Women Seeking Tunisian Presidency Say It’s Time for Change
SOURCE: THE WASHINGTON POST
BY: BOUAZZA BEN BOUAZZA
TUNIS, Tunisia — Tunisian women can seek abortions, file for divorce and enjoy other rights unheard of in some parts of the Arab world — and two presidential candidates say it’s time to put a woman in charge of the country.
Selma Elloumi Rekik and Abir Moussi want to fight against creeping fundamentalism that has threatened Tunisian women’s freedoms and improve economic prospects for unemployed youth.
Their chances of winning are slim and they’re up against two dozen men for the job.
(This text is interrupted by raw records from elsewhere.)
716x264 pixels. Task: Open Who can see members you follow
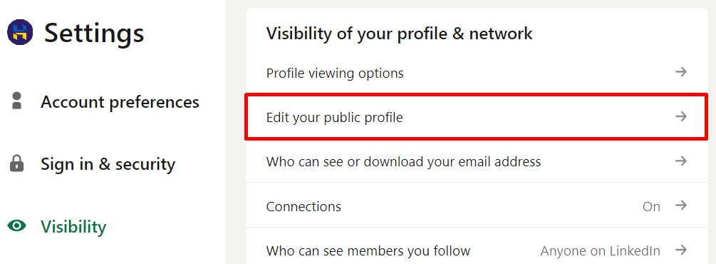click(477, 246)
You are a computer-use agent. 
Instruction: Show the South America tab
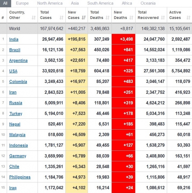100,3
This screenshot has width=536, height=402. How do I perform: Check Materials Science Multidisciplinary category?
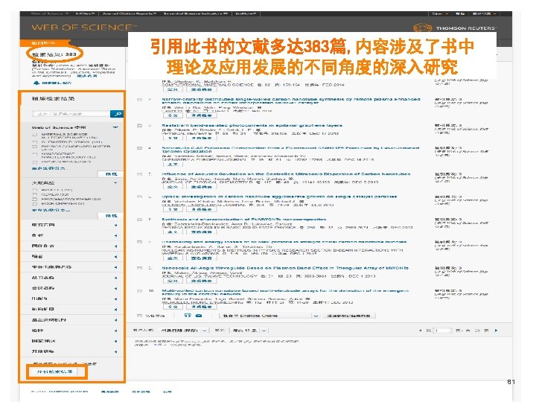pos(34,135)
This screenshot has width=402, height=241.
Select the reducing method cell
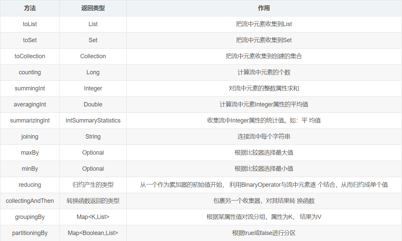(30, 185)
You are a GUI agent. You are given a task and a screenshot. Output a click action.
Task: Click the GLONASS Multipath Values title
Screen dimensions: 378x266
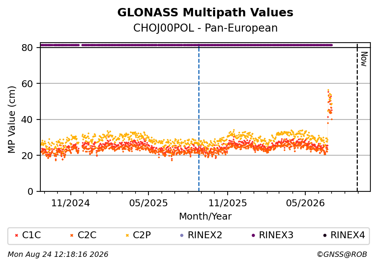click(206, 13)
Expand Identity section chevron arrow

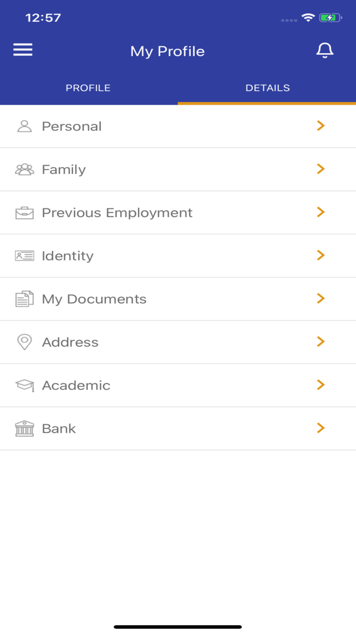click(320, 255)
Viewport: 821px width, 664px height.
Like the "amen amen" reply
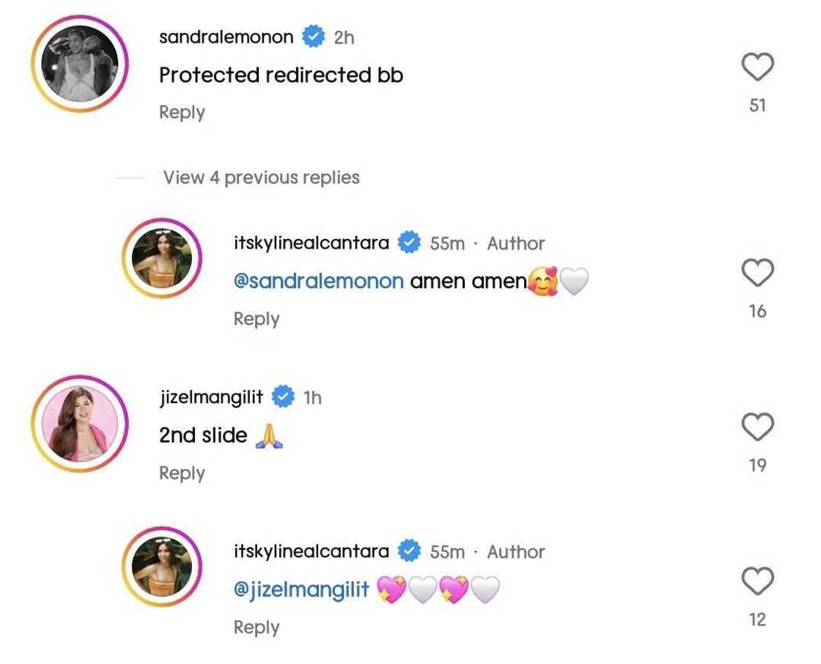[757, 274]
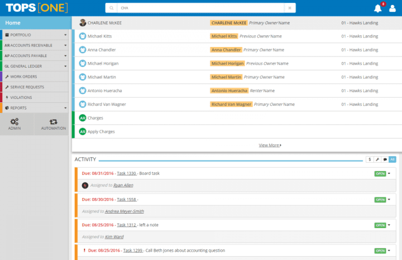Open the dropdown next to Task 1330 OPEN
The height and width of the screenshot is (260, 402).
tap(389, 173)
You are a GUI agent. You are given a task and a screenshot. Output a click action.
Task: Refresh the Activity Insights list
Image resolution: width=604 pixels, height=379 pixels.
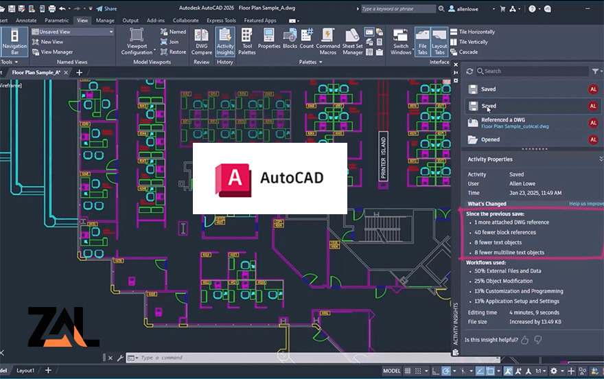pyautogui.click(x=470, y=71)
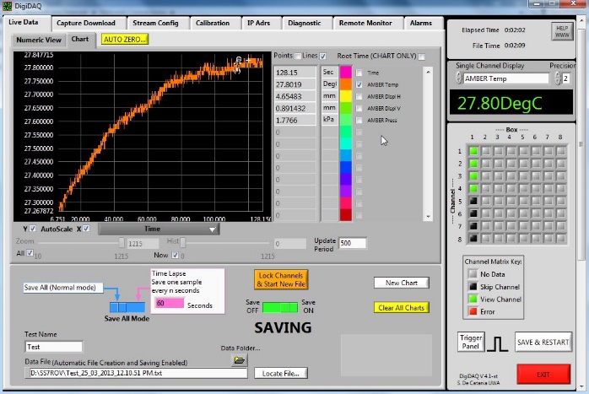This screenshot has width=589, height=394.
Task: Click the blue Save All Mode selector
Action: (x=127, y=306)
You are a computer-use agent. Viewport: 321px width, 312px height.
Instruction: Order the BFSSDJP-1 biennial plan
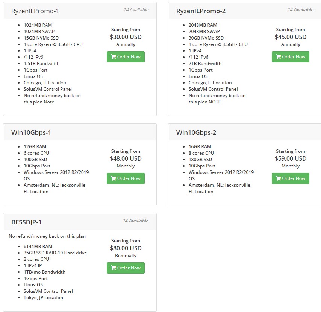tap(126, 268)
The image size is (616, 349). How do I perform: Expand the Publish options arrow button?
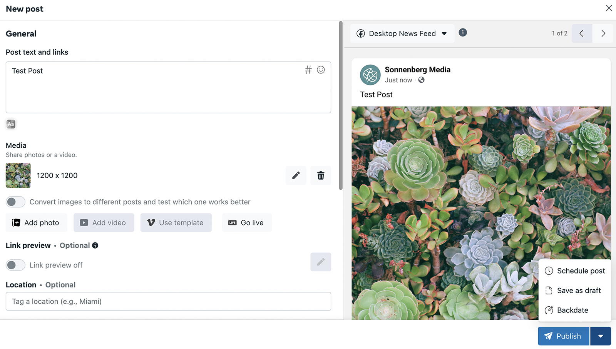(x=601, y=336)
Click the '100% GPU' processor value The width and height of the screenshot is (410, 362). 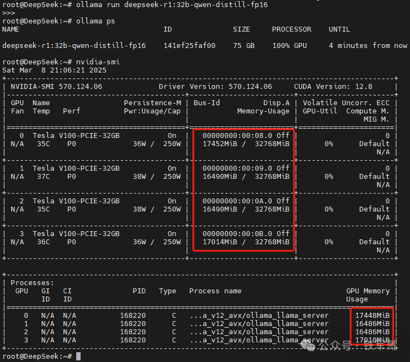pyautogui.click(x=289, y=46)
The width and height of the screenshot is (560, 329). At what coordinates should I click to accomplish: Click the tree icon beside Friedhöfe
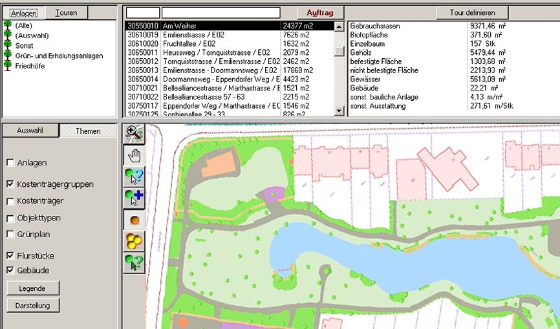pos(8,66)
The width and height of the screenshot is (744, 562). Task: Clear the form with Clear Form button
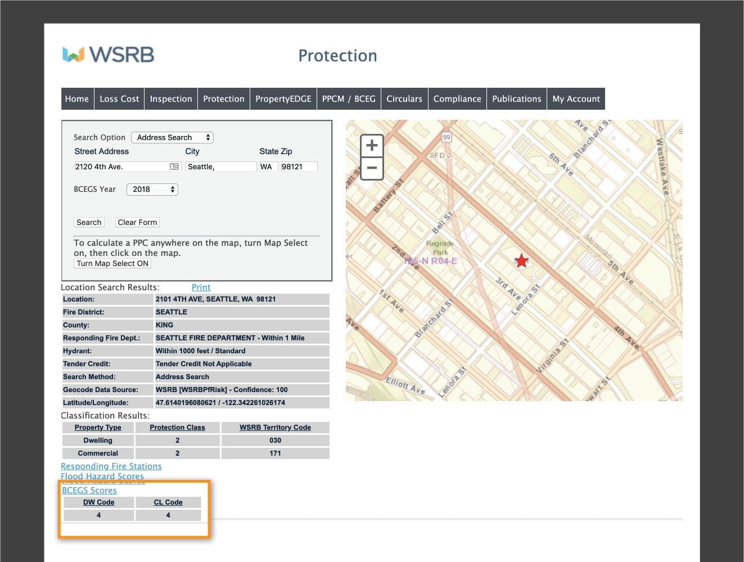pos(137,222)
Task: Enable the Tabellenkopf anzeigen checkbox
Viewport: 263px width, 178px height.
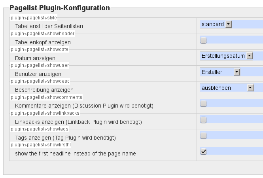Action: pos(203,40)
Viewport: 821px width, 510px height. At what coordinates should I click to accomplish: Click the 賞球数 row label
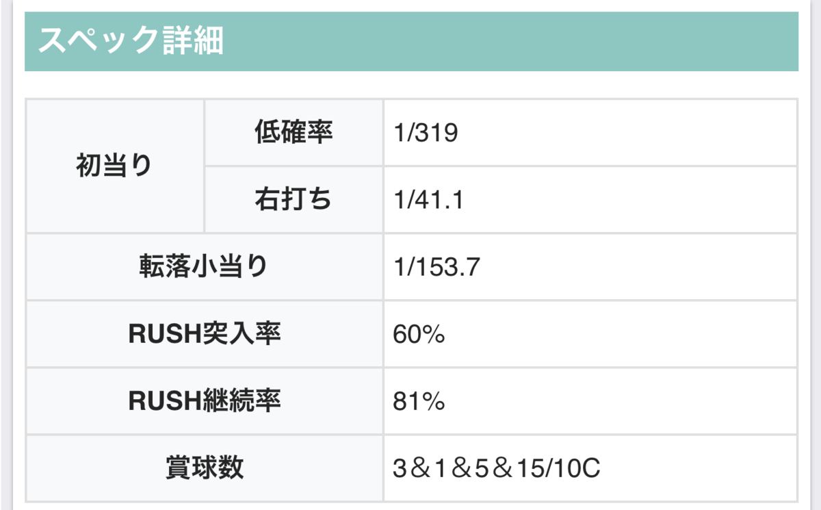pyautogui.click(x=204, y=468)
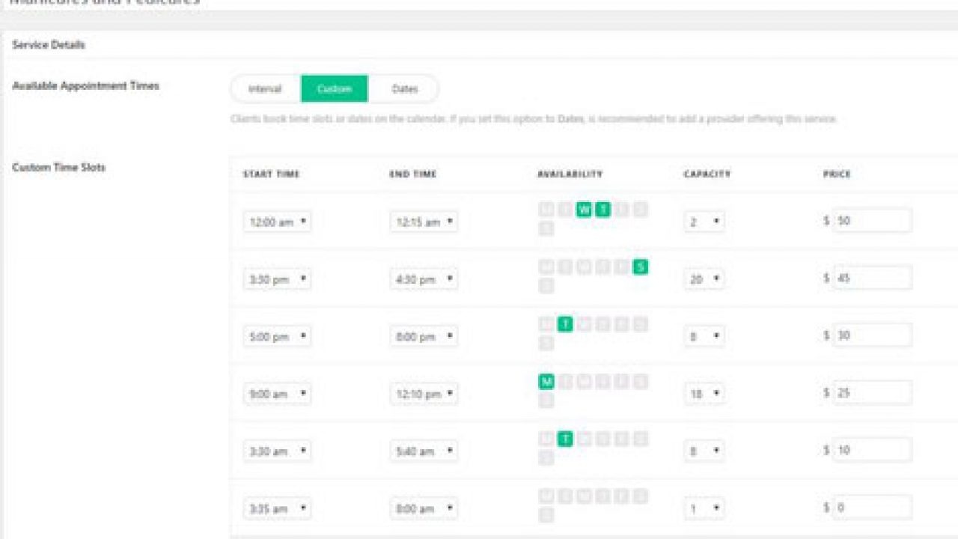Switch to the Dates option
The width and height of the screenshot is (958, 539).
[x=404, y=89]
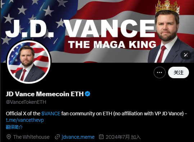Viewport: 194px width, 142px height.
Task: Click the magic wand icon on banner
Action: coord(186,55)
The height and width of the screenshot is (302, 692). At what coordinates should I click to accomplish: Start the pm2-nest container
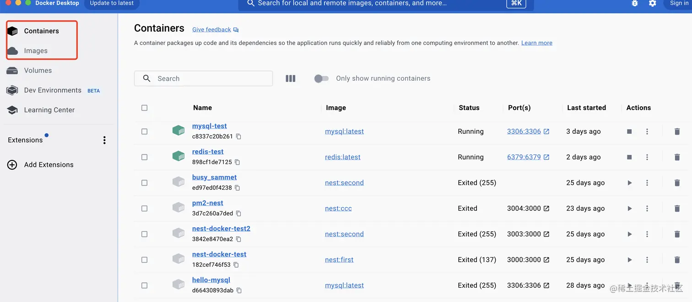[630, 209]
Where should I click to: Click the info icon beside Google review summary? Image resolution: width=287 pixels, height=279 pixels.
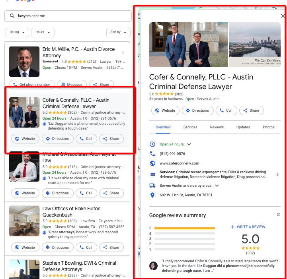[x=278, y=215]
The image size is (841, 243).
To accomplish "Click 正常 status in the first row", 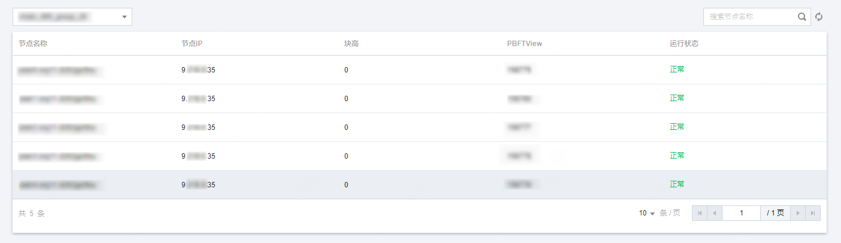I will 677,69.
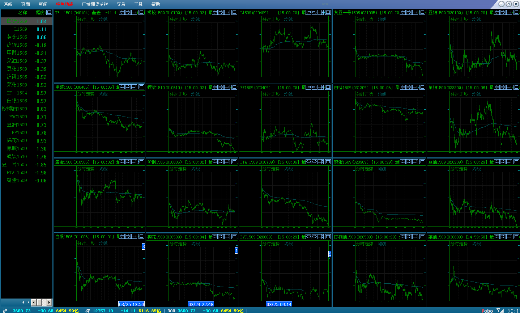Select 黄金1506 row in the quote list
This screenshot has width=520, height=313.
pyautogui.click(x=17, y=37)
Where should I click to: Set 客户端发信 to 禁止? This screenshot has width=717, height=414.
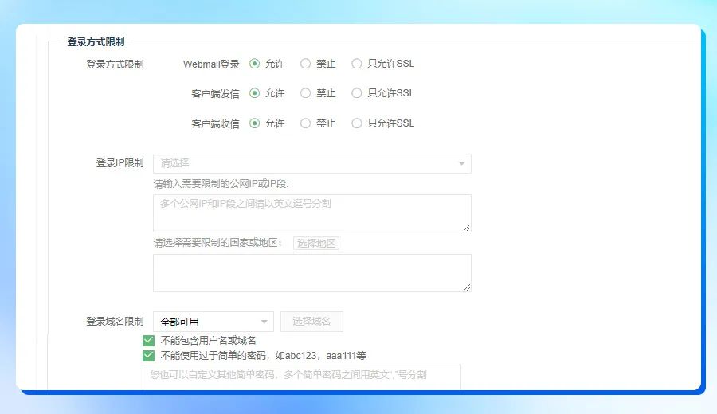click(306, 93)
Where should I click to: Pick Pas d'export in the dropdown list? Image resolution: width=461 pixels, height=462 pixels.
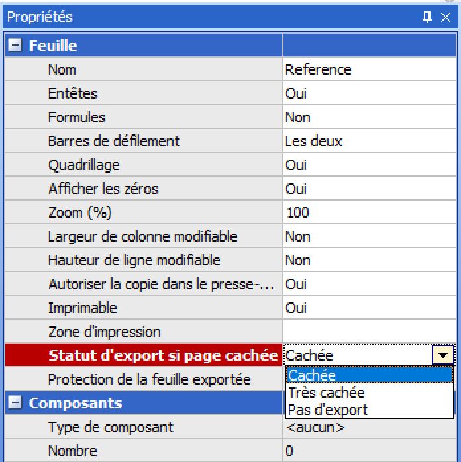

But the race is wide open ahead of the first-round vote Sept. 15.
They’re running in the hastily organized election to replace Beji Caid Essebsi, Tunisia’s first democratically elected president who died in office last month, throwing the small North African nation into political uncertainty.
“There is a clear change in the mentality of Tunisians, who now trust women, and now accept that the country could be led for the first time by a female president,” Elloumi, 63, told The Associated Press in an interview.
The centrist businesswoman entered the political scene in 2012 alongside Essebsi, served as tourism minister and created her own political group called Al Amal, or Hope. Her goal, she says, is to “give back hope to young people who no longer have confidence in the political class and to improve the condition of women, especially rural women, who are sidelined by society.”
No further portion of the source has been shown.